A qualifying period started in any quarter in which revenues were less than 50% of the corresponding quarter in 2019. It came to an end at the start of the first calendar quarter after the first quarter in which gross revenues exceeded 80% of gross receipts for that quarter in 2019.

The credit was entirely refundable and applied to your part of the employee’s Social Security taxes. This indicates that the credit acted as an overpayment and would be repaid to you when your portion of the taxes were deducted. 10

Amount of the Credit for 2021

The credit for 2021 was equivalent to 70% of up to $10,000 in qualifying pay per employee (including amounts paid for health insurance) for each eligible calendar quarter starting January 1, 2021 and ending September 30, 2021. This equates to a credit of up to $21,000 per employee ($7,000 every quarter).

The credit was entirely refundable and applied to your part of the employee’s Social Security taxes. This implies that the credit would function as an overpayment and would be reimbursed to you after deducting your portion of the taxes. 9

How to Get the ERC for Unforgiven PPP Loan Proceeds

If you acquired a PPP loan during the pandemic and had unforgiven sections, you may still claim the credits retroactively, but:11

  • The ERC cannot be claimed on PPP earnings used to repay PPP loans.
  • Some modifications may be necessary.
  • Your gross revenue must have decreased by 50% in 2020 and 20% in 2021 compared to the same quarter in 2019.
  • You must submit Form 941X within three years of filing or two years of paying the taxes, whichever comes first.

Who Qualifies for the Employee Retention Credit (ERC)?

Businesses who were forced to halt some or all activities owing to COVID-19 government limitations, or businesses that lost 50% of their total revenues from the same quarter the previous year, qualified for the ERC.

How Does Employee Retention Credit Work?

The ERC was a refundable tax credit offered to company owners for maintaining staff on their payrolls during the COVID-19 epidemic.

How Much Is the Employee Retention Credit Per Employee?

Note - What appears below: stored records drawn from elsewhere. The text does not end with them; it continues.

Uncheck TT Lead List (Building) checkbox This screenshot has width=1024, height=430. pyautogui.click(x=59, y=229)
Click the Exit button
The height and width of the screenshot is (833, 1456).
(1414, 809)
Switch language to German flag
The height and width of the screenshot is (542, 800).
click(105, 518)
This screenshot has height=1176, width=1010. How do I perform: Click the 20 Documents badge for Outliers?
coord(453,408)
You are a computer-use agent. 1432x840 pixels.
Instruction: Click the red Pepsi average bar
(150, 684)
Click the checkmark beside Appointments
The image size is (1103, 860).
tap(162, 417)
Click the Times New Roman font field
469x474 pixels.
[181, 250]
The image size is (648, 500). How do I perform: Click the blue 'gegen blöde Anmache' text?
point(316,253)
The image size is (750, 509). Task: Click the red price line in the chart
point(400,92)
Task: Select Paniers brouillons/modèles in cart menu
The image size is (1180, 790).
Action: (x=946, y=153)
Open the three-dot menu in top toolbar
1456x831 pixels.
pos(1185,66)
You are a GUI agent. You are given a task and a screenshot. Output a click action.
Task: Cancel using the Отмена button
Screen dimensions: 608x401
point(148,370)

The ERC was $10,000 per employee for the year from March to December 2020. The ERC was $7,000 per employee per quarter from January to September 2021. The ERC remained the same for recovery startups from September to December 2021; the ERC has subsequently been disbanded.

The Bottom Line

The Employee Retention Credit was a refundable tax credit designed to assist small company owners in continuing to pay their staff during the COVID-19 epidemic. The credit was phased out at the end of 2021.

Employers may still apply for the credit from March 2020 until September 2021. Startup firms in recovery may file from March 2020 to December 2021.

Correction—September 20, 2022: An earlier version of this article left out the $10,000 yearly limit on the ERC from March 12, 2020 to December 31, 2020.